Migrants, la Hongrie va aussi contester les 'quotas' obligatoires

Bruxelles, 18/11/2015 (Agence Europe) - La Hongrie va contester devant la Cour de justice de l'Union européenne le système de 'quotas' obligatoires de répartition des réfugiés entre les États membres, une loi en ce sens ayant été adoptée par le Parlement hongrois lundi 16 novembre, rapporte EuObserver.

La loi approuvée par 154 voix issues du parti au pouvoir du Fidesz et de l'opposition d'extrême droite stipule que les quotas (deux décisions successives en septembre sur la relocalisation obligent les États membres participants à se répartir 160 000 personnes sur deux ans) nient le principe de subsidiarité et ne permettent pas aux parlements nationaux d'exprimer leur opinion.

La Slovaquie, en octobre, avait aussi indiqué qu'elle contesterait les quotas devant la Cour de justice de l'UE. Interrogée à ce sujet, la Commission a répété, mercredi 18 novembre, qu'elle considérait que sa proposition tenait la route juridiquement. « Elle repose sur une base légale solide », a commenté une porte-parole de la Commission.

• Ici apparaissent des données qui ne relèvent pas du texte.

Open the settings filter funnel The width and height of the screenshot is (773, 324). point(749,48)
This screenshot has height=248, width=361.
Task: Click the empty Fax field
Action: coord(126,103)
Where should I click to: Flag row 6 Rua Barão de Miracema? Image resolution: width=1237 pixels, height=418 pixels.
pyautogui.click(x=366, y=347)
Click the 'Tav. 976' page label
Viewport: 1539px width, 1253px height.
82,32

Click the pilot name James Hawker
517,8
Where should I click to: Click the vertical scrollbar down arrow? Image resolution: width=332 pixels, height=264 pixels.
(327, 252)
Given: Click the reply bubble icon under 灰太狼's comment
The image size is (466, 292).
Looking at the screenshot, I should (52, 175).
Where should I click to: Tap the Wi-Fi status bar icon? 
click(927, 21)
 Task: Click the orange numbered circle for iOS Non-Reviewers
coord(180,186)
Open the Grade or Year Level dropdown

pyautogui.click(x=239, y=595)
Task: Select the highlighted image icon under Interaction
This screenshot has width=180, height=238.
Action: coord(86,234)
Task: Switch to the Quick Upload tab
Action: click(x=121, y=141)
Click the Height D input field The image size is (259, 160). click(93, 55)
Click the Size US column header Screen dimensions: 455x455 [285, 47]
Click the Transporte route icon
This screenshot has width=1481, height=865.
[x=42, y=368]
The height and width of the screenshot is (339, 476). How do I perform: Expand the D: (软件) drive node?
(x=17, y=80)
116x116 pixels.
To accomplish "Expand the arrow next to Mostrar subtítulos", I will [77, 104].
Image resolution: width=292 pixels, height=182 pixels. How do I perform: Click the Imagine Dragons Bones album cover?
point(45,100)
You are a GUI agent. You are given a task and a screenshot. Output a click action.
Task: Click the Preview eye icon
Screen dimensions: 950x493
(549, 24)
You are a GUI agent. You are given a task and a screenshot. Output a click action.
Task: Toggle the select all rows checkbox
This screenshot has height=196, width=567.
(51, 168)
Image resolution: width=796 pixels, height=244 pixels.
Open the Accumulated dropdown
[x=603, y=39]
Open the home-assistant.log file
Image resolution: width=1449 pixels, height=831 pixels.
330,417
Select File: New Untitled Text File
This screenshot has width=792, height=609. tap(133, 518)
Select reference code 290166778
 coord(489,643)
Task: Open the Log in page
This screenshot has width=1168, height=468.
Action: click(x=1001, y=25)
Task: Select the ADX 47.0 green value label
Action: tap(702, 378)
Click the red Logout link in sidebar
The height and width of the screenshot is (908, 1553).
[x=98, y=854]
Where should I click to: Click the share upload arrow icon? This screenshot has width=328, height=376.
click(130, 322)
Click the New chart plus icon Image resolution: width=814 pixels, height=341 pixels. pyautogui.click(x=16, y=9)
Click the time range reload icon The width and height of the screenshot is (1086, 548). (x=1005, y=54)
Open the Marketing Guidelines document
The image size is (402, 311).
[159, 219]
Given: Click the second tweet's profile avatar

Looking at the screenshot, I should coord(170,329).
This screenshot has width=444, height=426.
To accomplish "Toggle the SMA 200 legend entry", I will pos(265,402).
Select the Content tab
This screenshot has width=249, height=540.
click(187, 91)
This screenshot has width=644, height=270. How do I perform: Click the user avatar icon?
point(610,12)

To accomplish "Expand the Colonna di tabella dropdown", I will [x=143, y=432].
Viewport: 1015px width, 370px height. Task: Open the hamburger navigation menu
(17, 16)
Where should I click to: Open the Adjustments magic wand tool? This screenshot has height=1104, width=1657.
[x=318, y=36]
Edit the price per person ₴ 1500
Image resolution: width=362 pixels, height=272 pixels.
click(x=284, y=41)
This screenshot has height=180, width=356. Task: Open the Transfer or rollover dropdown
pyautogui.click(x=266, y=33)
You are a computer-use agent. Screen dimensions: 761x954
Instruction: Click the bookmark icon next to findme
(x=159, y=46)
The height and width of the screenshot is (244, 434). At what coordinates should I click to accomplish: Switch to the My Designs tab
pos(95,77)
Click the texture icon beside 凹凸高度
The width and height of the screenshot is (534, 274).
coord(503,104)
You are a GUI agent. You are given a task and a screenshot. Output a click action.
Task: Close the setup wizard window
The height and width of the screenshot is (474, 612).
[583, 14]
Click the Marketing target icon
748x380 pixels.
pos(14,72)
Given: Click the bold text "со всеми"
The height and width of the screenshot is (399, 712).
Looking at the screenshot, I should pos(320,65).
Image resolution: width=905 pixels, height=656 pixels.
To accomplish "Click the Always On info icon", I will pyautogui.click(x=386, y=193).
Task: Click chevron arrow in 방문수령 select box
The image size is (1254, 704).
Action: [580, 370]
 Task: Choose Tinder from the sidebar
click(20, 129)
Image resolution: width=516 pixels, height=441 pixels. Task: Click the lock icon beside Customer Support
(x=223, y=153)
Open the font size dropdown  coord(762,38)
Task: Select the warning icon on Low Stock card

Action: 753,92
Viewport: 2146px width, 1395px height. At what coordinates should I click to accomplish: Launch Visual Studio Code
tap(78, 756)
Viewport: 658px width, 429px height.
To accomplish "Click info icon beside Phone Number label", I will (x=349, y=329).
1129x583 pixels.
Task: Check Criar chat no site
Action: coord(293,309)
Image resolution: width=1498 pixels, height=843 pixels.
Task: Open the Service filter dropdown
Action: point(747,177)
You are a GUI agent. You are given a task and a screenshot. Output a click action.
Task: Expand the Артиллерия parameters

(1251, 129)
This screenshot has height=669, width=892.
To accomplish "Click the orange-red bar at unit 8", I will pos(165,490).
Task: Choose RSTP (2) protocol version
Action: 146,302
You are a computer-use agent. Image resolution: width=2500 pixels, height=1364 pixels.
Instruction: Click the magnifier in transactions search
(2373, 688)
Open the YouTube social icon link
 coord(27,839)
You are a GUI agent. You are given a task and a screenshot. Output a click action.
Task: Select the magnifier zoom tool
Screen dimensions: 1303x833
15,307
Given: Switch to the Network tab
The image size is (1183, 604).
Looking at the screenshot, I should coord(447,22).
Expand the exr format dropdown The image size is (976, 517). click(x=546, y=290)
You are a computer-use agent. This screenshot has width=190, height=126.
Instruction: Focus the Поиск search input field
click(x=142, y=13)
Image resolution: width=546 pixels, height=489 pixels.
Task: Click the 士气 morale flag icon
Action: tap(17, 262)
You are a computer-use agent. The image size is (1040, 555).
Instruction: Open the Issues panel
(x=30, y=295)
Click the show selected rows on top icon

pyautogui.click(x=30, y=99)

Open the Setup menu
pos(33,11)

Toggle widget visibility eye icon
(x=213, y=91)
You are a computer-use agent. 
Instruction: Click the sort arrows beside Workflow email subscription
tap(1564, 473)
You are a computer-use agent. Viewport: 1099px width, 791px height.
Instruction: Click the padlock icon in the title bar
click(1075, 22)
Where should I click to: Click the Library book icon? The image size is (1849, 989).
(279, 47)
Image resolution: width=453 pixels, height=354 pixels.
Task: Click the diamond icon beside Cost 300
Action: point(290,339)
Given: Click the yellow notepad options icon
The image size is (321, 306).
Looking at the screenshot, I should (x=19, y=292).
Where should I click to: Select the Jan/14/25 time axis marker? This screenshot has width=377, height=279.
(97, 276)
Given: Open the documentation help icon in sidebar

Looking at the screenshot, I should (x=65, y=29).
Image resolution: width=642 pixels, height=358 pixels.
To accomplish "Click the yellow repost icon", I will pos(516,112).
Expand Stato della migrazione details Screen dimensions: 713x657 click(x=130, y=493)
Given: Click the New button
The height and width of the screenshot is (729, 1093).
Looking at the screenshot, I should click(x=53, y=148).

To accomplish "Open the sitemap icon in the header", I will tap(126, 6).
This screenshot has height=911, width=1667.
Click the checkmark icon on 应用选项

L'institution avait aussi précisé le mois dernier que les décisions de relocalisation étaient contraignantes pour tous les États membres concernés et que la Slovaquie, par exemple, ne pouvait pas refuser de les appliquer sous peine d'être traînée, elle aussi, devant la Cour de justice, comme la Commission en a la possibilité.

Selon les décisions de relocalisation, la Hongrie doit accueillir 2 000 personnes sur 2 ans, un nombre qui pourrait augmenter du fait des regroupements familiaux, a fait valoir le ministre de la Justice, Laszlo Trocsanyi, avant le vote au Parlement.

Échéance non respectée par les États membres

À ce stade, 158 relocalisations de réfugiés ont eu lieu depuis la Grèce et l'Italie sur les 160 000 personnes que les États membres se sont engagés à accueillir sur deux ans, selon un bilan publié par la Commission, et aucun nouvel exercice de relocalisation n'était prévu pour cette semaine, selon elle.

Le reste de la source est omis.